« Le mec de l'avenue Louise » projet Cinéma de rue / Note d’intention

 

 

La société actuelle a une prédisposition pour s’interroger sur des problématiques individuelles, cette tendance influence tous les arts y compris le cinéma. Nous croyons qu’il est possible d’orienter son regard vers autre chose que son nombril et de se questionner sur une étendue de problématiques qui peuvent nous concerner en tant que citoyens. Des questions politiques au sens large du terme.

 

Ayant comme point de départ « les rues de Bruxelles », nous posons notre regard sur des personnes qui vivent et travaillent en Belgique, nous interrogeons ce qui motive l’action humaine, notre société, les valeurs sur lesquelles elles est fondée et s’organise. Offrir aux spectateurs un imaginaire fertile, où ils peuvent se retrouver.
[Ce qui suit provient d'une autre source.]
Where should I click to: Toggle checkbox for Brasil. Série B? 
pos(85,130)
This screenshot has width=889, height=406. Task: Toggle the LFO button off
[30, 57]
Des questions sociopolitiques, humaines, quotidiennes.

 

Inspirés du mouvement cinéma vérité des années 60, notamment du film « Chronique d’un été » de Jean Rouch et Edgar Morin, à travers la fiction nous repoussons les limites du réel. De vrais passants sont interviewés, on veut savoir ce qu’ils pensent du monde qui nous entoure. La manière de filmer toutes les séquences s’approche d’un cinéma témoin, il y a quelque chose de brut, de réel, de proche, intime.

 

La mise en danger est nécessaire. Chaque acteur des films opère en tant qu’auteur et se responsabilise de son histoire racontée, il se voit confronté à son rapport au monde, à la société. Il est dans la performance de s’approcher du réel, d’arrêter de nous faire croire quelque chose, de vivre le rôle à fond. Les acteurs ont un canevas textuel qu’ils modifient au fur et à mesure du tournage, tout dépend de l’échange qu’ils ont avec les citoyens.

 

Notre projet réunit une équipe de professionnels et de non professionnels, des stagiaires, des techniciens... un mélange il y a. Créatif, unique. Nous sommes une armée convaincue par la force du projet que nous défendons.